まぁ、もしヒロインが私のお兄様を攻略しようと為さるのでしたら…そうね…血の雨が降りますわね…。


 (私の次に)顔が良くて、(私と同じように)心清らかで優しく、ちょっと天然で、うっかりドジが比護欲をそそり、魔法の才能も溢れ、(私と違って)運営天に愛されてる程度で、私のお兄様と釣り合う等と思い上がらない事よ!


ーって完璧じゃないの!殿方の理想の権現でなくて!?大概の男が絆されてしまうわ!私のお兄様が、そんなチョロく攻略なんてされないと思いますけど…私がちょっと泣いたり甘えたりするだけで、慌てたり、デレデレに顔を緩め、これでもかと甘やかす、チョロテスだなんて思ってませんけど…なんて事なの!?絶望よ!顔以外、勝てる気がしないわ!


それでもお兄様は、渡さないわよ!ラスボスは、私よ!ヒロイン貴女なんて、そこいらの攻略対象イケメンで満足なさればいいのだわ!逆ハーを作りたいのでしたら、協力して差し上げてもよくってよ!ただし、お兄様は除く!


あっあとハンスもダメよ。人当たりの良い、そこそこのイケメンですけど、私が攻略中なのですわ!横恋慕なんてしてきたら、全面戦争待ったなし!でしてよ!


 ーって、そういえばヒロインも、今式場ここにいる筈なのよね?一体何処にいるのかしら?


そう思い、何気なく辺りに目を配らせてみましたの…。確か、ピンクの髪に緑色の目をした、小動物のようなご令嬢…。

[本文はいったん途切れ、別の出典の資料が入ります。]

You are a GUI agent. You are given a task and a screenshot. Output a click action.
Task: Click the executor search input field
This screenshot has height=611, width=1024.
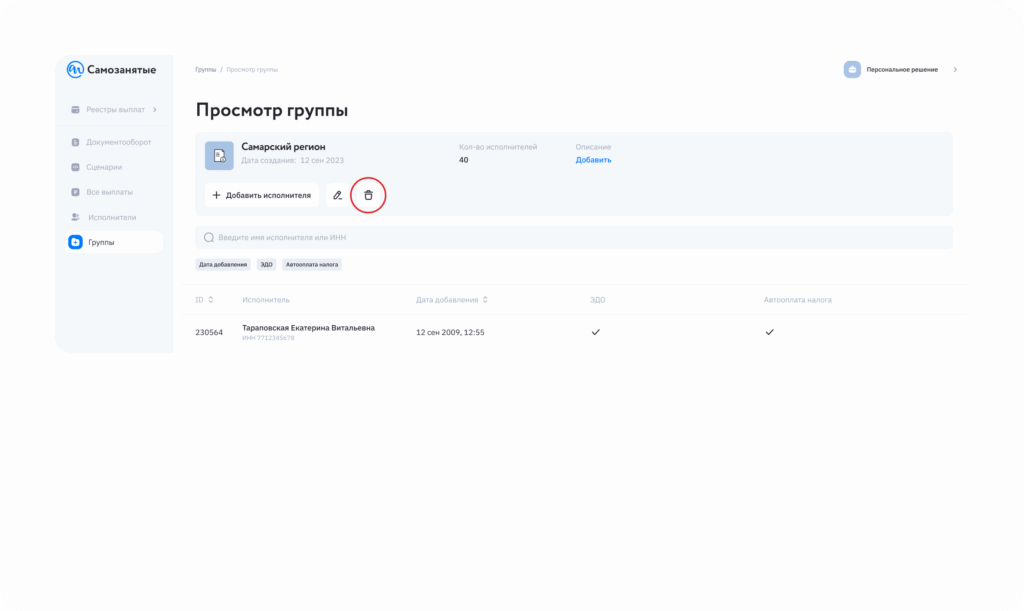click(x=573, y=238)
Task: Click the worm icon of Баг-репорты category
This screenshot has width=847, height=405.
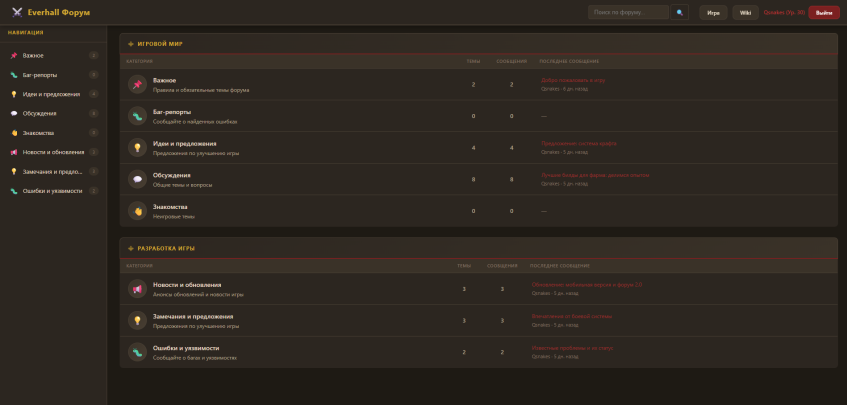Action: (138, 116)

でも残念ね…キョロキョロと見回してみたのだけれど、それらしき人物を、確認する事はできなかったわ。


その代わり…とっても嫌な人物と目が合ってしまいましたの…というか、式場に入った瞬間から、刺さるような視線を感じてましたのよ…。



  目が合った瞬間、親の敵でも見つけたかのように、燃え盛るような赤い瞳を爛々と見開き(というか、心なしか燃えてたような…横にいた男子生徒が、うんざりした顔をしながら、冷却魔法を使用しているようでしたわ。)、私を食い入るように見つめていらしたの。

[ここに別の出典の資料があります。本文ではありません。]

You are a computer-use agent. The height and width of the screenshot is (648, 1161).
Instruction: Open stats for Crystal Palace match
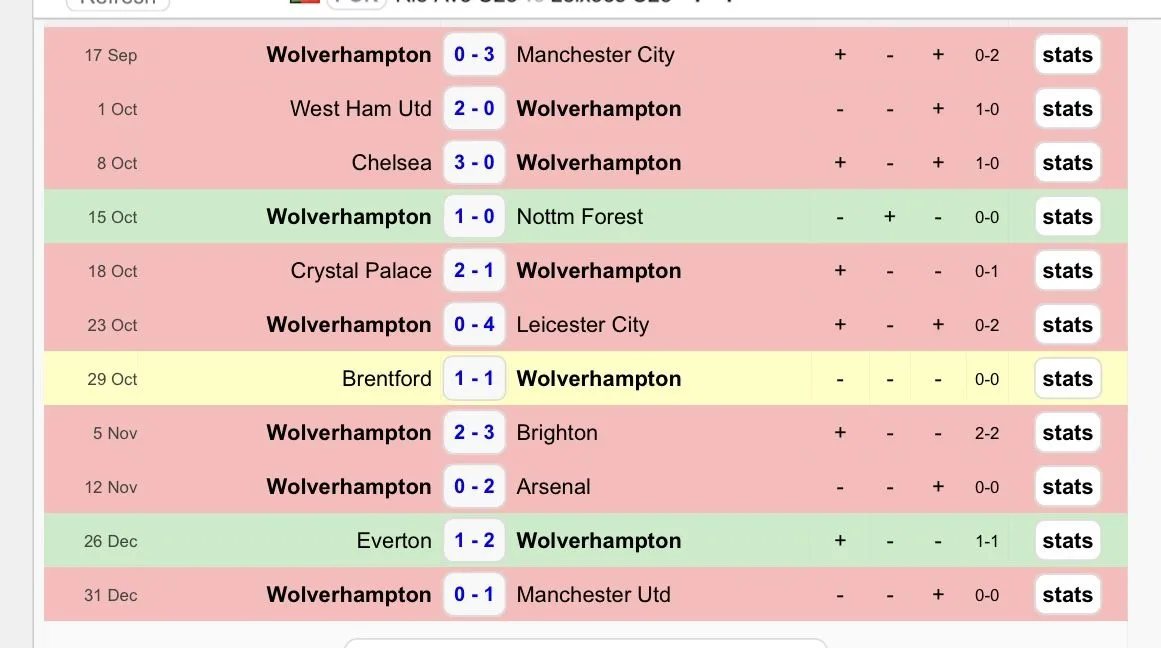pos(1067,271)
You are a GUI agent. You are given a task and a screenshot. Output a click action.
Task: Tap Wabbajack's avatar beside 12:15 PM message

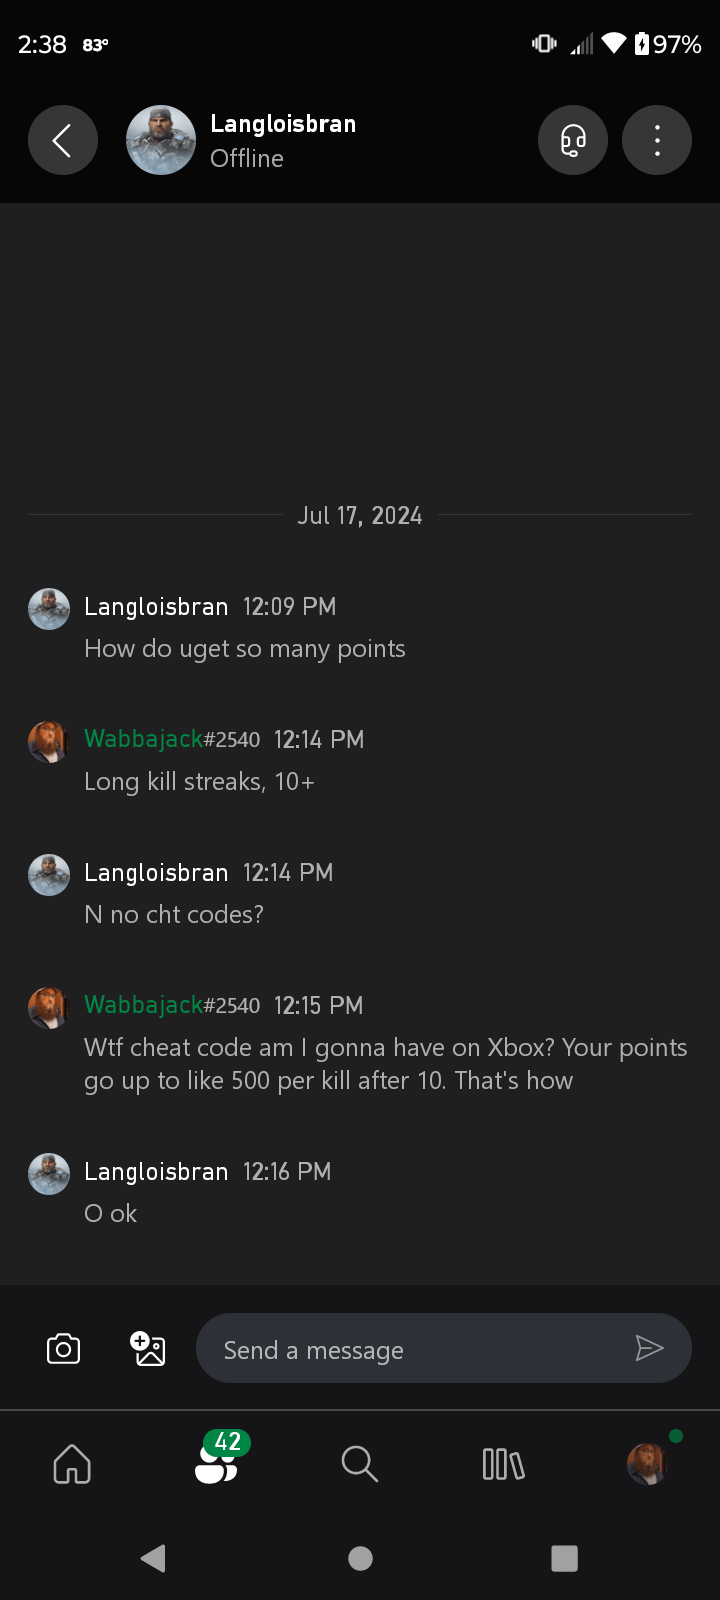coord(49,1008)
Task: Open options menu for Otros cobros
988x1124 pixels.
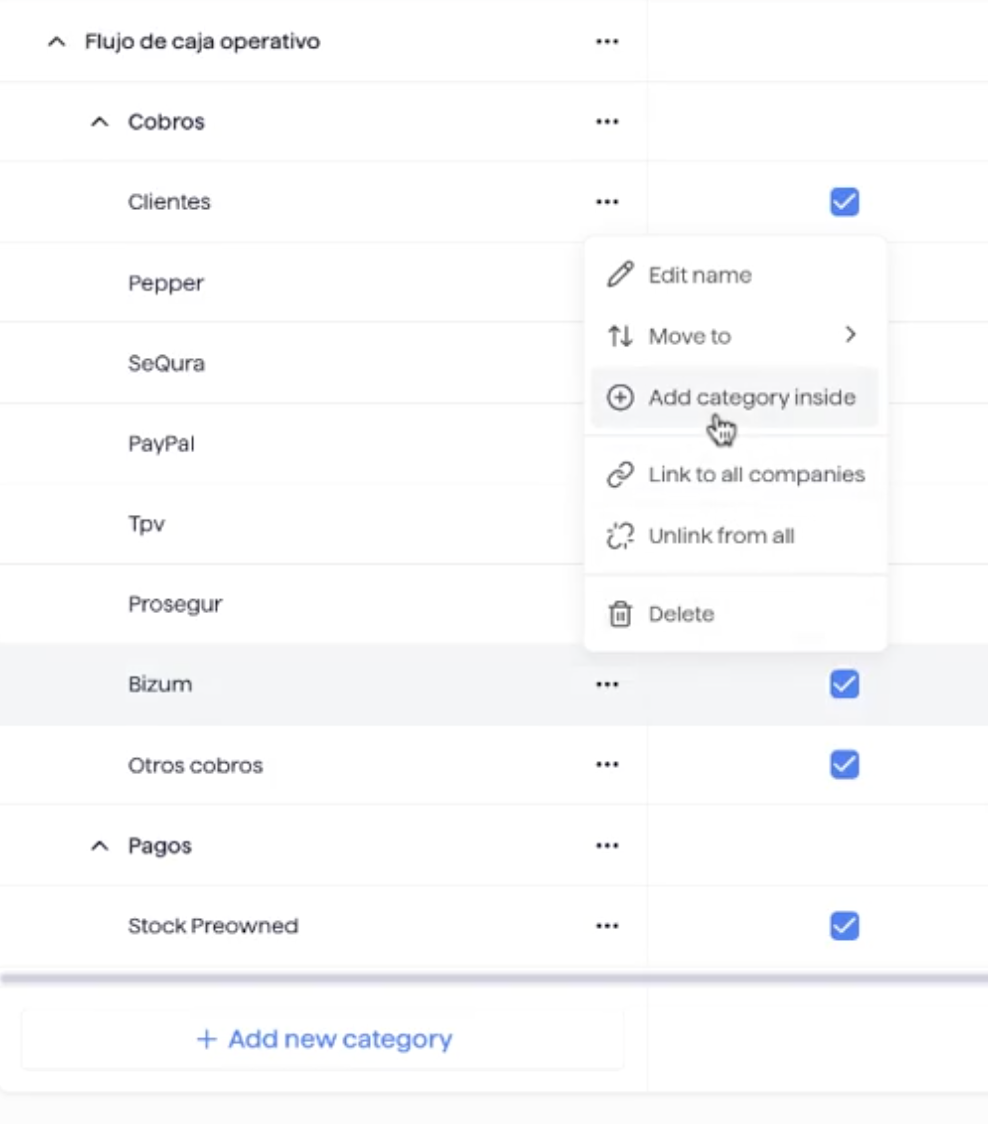Action: point(607,765)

そんなにお嫌いでしたら、目に入れなければ宜しいのに…。


あまり見つめないでいただけるかしら…貴方の視線は、心理衛生上好ましくありませんわ。物理的にも熱くってよ!視線に炎魔法を絡ませるなんて…嫌がらせも年季の入ったものね!何度この美しい金糸の髪が、プスプスと焦げ付きかけたか!


オズワルド第一皇子…。


そういえば、この方もアルファフォリスここの生徒でしたわね…。


この一年。貴方の襲来がなくて、ついうっかり忘れていましたわ。


  先に入学してるのですもの…学園に通っていたら、襲来も減りますわよね!何故忘れていらしたの!何故気付かなかったのですか!私!


あまりに鬱陶しい視線に、キッ!っと目を吊り上げ睨み返して差し上げましたわ。


いいでしょう。オズワルド皇子。貴方との戦いの火蓋も、また切って落とされましたのね…。私、負けませんわよ。

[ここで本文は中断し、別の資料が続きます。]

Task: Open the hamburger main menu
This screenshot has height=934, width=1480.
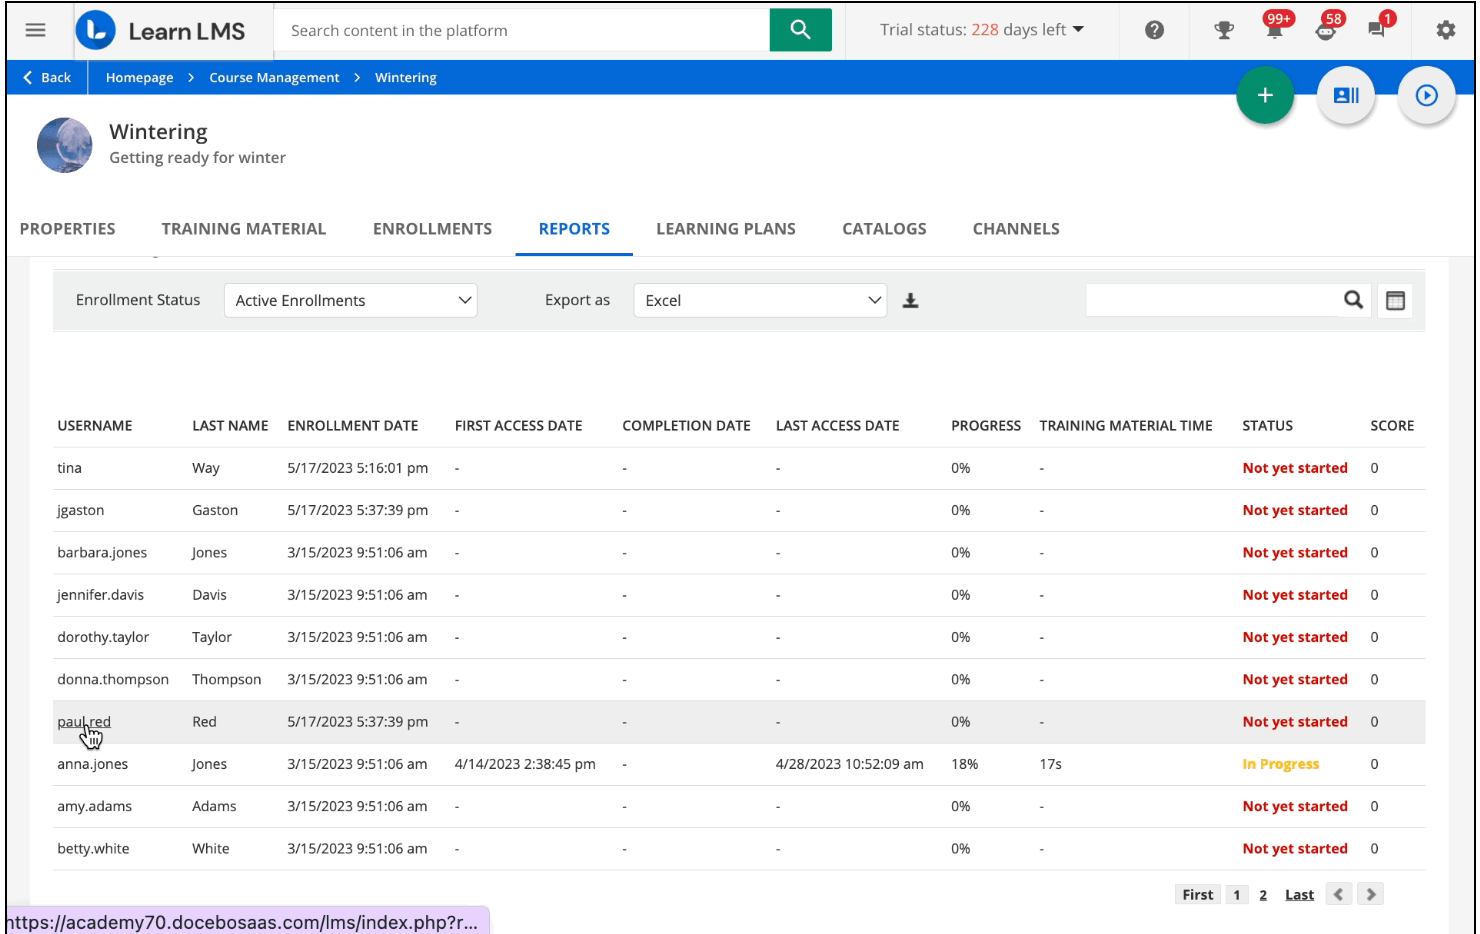Action: click(36, 30)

その目に優しくない、赤々しい髪が抜け落ちるよう、呪いを込めて見つめて差し上げてよ!




ーあら?呪いが通じたのかしら?顔をひきつらせ、慌てて背けましたわ?


隣の男も何故か慌てて、あからさまに氷結魔法を赤毛の頭に降り注いでいますわね?


私、邪眼まで取得したのかしら?

流石ヴィクトリア・アクヤック。視線で敵を落とすとは!

天晴れですわ!


オーッホッホッホッ!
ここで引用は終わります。